Before a user can levy requests on a SQL Server database, a connection between the user and the server must be established. When the SQL session is complete, the connection is broken. However, SQL Server retains the connection in a cache for a short period for performance reasons - if the same user creates a new connection, the cached one can be reused rather than creating it anew. This vulnerability could enable an attacker to reuse someone else's cached connection - specifically, one that was created by an administrator.
So, this vulnerability could enable an attacker to recover an administrator's cached credentials, but only if the server were operating in Mixed Mode?
Yes. If the attacker used the particular query method that contains the error, and the server were operating in Mixed Mode, and a connection belonging to an administrator happened to be in the cache at the time of the attack, the attacker could designate that the query be performed using the administrator's cached connection.
What would this enable the attacker to do?
The ability to execute a query method using an administrator's connection would grant administrative privileges to the query. This would enable the attacker to take any desired action on the database, thereby giving her an opportunity to add, create or modify any data in the database. In addition, because queries can be used to execute programs called extended stored procedures, exploiting the vulnerability could also enable the attacker to run code of her choice on the machine. This would give her de facto control of the server.

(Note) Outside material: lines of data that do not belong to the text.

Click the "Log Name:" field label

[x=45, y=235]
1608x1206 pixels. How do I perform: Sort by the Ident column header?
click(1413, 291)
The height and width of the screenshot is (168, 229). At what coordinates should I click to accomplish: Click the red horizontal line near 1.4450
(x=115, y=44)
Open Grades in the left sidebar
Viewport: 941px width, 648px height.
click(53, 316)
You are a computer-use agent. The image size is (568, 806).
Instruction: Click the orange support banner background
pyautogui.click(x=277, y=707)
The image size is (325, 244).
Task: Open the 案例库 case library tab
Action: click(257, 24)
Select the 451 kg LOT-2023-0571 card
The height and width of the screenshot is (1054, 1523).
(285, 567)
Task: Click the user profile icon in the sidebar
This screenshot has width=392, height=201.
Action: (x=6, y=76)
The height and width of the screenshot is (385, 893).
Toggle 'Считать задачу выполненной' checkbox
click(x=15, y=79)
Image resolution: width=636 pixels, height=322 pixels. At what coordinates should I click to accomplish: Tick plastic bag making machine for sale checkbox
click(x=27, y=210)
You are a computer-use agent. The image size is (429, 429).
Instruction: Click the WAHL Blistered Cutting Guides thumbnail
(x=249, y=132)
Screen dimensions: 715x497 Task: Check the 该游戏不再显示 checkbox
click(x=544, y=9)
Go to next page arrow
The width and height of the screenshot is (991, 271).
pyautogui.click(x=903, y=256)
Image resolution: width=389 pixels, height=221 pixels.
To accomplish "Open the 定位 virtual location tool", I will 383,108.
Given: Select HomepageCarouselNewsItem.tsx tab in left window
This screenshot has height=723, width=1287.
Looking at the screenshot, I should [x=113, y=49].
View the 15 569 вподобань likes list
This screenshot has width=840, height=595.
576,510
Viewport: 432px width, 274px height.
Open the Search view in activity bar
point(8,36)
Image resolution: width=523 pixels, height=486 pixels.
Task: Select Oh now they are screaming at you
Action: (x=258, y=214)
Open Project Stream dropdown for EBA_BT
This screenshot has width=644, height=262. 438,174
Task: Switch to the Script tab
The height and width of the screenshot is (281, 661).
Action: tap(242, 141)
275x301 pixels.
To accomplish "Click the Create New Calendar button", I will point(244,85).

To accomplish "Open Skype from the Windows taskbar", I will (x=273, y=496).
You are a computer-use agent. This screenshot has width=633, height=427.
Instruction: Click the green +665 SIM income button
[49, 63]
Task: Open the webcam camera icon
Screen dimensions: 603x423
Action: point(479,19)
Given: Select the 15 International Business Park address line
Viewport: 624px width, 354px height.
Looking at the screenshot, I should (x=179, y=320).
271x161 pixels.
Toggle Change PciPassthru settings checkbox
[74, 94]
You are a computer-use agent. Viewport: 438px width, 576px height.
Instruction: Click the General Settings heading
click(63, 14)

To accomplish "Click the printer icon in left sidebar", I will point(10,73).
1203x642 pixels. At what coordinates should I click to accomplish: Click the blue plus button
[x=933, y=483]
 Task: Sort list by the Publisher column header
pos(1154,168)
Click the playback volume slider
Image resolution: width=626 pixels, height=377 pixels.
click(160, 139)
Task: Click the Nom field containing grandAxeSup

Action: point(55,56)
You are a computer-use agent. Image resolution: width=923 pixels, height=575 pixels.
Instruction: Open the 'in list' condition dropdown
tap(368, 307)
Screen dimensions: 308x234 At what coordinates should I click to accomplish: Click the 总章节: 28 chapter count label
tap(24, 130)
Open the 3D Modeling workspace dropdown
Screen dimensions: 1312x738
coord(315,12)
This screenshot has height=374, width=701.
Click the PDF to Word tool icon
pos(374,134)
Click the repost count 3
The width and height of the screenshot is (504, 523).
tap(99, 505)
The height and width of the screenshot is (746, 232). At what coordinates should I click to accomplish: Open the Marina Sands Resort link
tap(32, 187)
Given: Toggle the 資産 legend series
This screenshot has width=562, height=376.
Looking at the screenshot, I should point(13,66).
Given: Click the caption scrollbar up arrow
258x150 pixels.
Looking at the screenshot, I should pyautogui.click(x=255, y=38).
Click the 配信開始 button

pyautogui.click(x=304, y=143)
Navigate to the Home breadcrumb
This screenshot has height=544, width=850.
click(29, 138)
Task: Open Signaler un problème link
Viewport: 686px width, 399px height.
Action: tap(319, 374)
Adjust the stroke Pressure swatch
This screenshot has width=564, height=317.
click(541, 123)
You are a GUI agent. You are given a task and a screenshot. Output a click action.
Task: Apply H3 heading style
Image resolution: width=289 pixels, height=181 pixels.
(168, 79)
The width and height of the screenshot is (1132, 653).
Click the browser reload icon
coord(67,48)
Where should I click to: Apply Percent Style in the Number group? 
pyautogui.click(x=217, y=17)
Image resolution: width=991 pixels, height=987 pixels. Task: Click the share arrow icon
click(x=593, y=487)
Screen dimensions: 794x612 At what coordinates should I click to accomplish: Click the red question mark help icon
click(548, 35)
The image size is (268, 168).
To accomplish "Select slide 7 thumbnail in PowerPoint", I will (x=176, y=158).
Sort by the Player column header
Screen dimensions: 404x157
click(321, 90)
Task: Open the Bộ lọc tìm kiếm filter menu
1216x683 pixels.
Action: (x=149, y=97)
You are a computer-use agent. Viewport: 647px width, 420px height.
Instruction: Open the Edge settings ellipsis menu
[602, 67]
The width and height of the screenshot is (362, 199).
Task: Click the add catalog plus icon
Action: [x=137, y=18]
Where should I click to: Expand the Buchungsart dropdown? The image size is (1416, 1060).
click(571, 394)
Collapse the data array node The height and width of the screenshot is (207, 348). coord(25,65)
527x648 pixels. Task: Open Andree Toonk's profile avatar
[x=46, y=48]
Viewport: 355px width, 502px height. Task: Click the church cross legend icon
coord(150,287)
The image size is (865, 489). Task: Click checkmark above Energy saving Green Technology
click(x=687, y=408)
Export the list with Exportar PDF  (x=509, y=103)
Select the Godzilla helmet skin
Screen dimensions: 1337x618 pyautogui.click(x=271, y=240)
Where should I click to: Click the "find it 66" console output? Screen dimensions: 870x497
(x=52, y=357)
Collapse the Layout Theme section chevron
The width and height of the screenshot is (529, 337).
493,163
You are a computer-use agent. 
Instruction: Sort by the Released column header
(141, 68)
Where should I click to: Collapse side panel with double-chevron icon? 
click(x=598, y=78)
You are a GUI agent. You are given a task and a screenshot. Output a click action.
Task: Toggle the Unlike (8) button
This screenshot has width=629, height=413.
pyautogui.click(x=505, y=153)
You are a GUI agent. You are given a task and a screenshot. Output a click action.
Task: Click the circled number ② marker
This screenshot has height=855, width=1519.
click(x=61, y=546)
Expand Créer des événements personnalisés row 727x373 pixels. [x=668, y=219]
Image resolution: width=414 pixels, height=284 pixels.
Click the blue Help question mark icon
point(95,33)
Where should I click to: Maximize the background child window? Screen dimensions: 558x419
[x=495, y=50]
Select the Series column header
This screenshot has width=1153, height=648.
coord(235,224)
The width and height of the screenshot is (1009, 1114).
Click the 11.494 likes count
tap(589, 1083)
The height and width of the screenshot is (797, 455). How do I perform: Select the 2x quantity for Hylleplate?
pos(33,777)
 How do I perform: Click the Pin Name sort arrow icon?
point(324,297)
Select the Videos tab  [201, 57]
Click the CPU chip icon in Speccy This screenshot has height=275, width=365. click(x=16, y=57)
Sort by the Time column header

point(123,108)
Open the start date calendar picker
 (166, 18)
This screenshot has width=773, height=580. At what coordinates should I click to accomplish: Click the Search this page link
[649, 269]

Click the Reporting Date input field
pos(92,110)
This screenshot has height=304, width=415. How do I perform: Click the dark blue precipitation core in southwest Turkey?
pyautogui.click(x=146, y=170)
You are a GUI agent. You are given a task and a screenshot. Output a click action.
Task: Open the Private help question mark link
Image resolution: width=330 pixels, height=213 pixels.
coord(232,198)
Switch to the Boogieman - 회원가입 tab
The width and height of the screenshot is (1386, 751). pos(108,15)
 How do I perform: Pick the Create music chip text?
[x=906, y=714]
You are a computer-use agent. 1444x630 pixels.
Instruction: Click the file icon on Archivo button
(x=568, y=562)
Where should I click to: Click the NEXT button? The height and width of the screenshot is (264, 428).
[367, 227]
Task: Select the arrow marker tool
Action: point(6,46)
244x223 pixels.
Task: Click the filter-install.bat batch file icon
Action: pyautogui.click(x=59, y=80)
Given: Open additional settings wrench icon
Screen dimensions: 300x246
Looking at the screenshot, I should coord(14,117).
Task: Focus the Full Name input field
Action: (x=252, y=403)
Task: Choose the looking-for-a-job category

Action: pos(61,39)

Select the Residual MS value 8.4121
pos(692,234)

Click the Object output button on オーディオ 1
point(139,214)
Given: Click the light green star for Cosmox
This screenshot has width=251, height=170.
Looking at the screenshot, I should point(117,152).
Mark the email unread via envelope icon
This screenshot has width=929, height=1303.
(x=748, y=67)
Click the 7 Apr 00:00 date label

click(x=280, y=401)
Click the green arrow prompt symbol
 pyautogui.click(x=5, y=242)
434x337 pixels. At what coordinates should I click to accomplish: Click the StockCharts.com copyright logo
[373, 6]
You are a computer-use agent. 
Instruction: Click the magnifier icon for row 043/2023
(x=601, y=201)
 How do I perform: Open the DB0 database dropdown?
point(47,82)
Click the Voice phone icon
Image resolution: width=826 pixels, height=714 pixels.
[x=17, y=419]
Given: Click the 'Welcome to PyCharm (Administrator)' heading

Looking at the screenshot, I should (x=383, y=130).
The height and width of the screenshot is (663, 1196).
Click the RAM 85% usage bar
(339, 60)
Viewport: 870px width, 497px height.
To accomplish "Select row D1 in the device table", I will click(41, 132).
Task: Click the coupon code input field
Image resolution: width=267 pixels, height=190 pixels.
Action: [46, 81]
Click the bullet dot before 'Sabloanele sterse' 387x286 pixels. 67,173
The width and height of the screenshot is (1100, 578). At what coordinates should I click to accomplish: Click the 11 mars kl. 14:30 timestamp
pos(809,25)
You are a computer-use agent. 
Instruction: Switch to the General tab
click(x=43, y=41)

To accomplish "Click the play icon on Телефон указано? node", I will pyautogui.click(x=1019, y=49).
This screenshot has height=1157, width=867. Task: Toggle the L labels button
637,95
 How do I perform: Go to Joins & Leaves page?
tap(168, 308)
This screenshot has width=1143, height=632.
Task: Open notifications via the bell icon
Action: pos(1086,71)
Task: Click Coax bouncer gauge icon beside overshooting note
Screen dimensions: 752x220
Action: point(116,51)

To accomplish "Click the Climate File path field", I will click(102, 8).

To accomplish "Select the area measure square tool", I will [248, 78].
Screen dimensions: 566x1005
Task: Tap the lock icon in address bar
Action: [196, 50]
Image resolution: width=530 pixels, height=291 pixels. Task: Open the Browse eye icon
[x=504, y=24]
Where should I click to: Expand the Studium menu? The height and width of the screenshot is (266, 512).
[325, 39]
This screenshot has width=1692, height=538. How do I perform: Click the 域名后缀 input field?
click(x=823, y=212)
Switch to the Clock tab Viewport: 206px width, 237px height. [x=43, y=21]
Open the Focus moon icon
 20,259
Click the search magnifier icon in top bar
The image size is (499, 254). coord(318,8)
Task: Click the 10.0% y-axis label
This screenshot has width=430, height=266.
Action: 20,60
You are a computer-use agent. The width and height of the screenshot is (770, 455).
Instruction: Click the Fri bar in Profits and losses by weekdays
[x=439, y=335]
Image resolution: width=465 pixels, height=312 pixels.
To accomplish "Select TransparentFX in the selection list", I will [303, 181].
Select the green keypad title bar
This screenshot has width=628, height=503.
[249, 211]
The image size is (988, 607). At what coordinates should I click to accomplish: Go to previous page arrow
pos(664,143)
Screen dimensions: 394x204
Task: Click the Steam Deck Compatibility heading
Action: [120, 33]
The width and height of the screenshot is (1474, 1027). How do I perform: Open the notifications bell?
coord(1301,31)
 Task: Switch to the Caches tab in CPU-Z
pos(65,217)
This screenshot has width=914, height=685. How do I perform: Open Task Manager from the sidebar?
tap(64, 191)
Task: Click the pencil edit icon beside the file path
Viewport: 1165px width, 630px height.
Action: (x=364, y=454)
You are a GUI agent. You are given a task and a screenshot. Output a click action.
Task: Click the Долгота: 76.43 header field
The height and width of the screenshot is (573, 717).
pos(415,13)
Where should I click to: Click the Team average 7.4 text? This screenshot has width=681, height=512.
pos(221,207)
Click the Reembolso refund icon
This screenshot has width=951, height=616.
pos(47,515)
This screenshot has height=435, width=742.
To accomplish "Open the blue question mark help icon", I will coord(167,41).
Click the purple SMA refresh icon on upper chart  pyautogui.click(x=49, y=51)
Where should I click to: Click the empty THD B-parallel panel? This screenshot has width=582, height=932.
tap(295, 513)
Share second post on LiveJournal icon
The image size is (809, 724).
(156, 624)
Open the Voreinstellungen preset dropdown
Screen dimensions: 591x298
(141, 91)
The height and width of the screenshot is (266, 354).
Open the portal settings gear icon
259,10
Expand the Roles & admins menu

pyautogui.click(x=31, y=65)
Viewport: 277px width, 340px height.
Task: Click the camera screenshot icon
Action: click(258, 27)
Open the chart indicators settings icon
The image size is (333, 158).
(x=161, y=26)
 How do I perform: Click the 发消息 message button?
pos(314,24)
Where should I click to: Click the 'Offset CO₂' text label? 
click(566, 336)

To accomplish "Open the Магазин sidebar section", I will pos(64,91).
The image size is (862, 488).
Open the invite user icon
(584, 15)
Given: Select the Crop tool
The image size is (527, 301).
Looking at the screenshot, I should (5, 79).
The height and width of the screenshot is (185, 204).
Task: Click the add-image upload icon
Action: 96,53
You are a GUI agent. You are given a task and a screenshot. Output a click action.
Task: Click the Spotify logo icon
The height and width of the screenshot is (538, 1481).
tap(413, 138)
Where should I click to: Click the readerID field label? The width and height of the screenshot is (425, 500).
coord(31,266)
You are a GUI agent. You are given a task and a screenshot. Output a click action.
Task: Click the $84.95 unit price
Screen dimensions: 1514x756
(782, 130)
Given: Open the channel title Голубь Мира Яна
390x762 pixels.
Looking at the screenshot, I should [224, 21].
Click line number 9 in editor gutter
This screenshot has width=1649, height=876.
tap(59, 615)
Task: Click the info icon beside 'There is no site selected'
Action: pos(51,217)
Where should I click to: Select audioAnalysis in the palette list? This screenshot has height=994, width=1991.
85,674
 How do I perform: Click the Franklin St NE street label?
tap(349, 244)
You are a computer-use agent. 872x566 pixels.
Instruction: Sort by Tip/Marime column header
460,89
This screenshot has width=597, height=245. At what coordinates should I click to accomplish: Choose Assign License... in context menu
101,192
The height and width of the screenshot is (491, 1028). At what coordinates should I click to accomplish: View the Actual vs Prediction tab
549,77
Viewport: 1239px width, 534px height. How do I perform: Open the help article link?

How difficult would it be to exploit this vulnerability?
It could be quite difficult. As we discussed above, it would require that the server be configured in a particular way and that the attacker have pinpoint timing. Neither of these factors would be under the attacker's control, so it's likely that this vulnerability could only be used against targets of opportunity.
Who could exploit the vulnerability?
The particular query method at issue here can only be used by authenticated users. As a result, the attacker would need authorization to levy queries against the database in order to exploit the vulnerability. This is significant for two reasons: it limits the number of users who could attack a vulnerable machine, and it means that the attacker's actions could be audited.
What does the patch do?
The patch eliminates the vulnerability by restoring proper operation to the affected query method, thereby preventing it from reusing other users' cached connections.
What if I don't want to apply the patch -- is there a workaround?
Yes, however, this workaround should only be used if you cannot upgrade to SQL Server 7.0 SP3 and apply the patch provided -- and if you are not currently using replication or do not use or intend to use ad hoc named queries.
Using SQL Server Enterprise Manager:
- Click on the security tab under the SQL Server instance.
- Right click on the linked servers to bring up the general properties tab.
- Select the radio button next to "Other Data Source" and then pick "Microsoft OLE DB Provider for SQL Server" in the Provider Name drop down list.
- Click the "Provider Options" button
- Add a check to "disallow Ad Hoc queries" check box.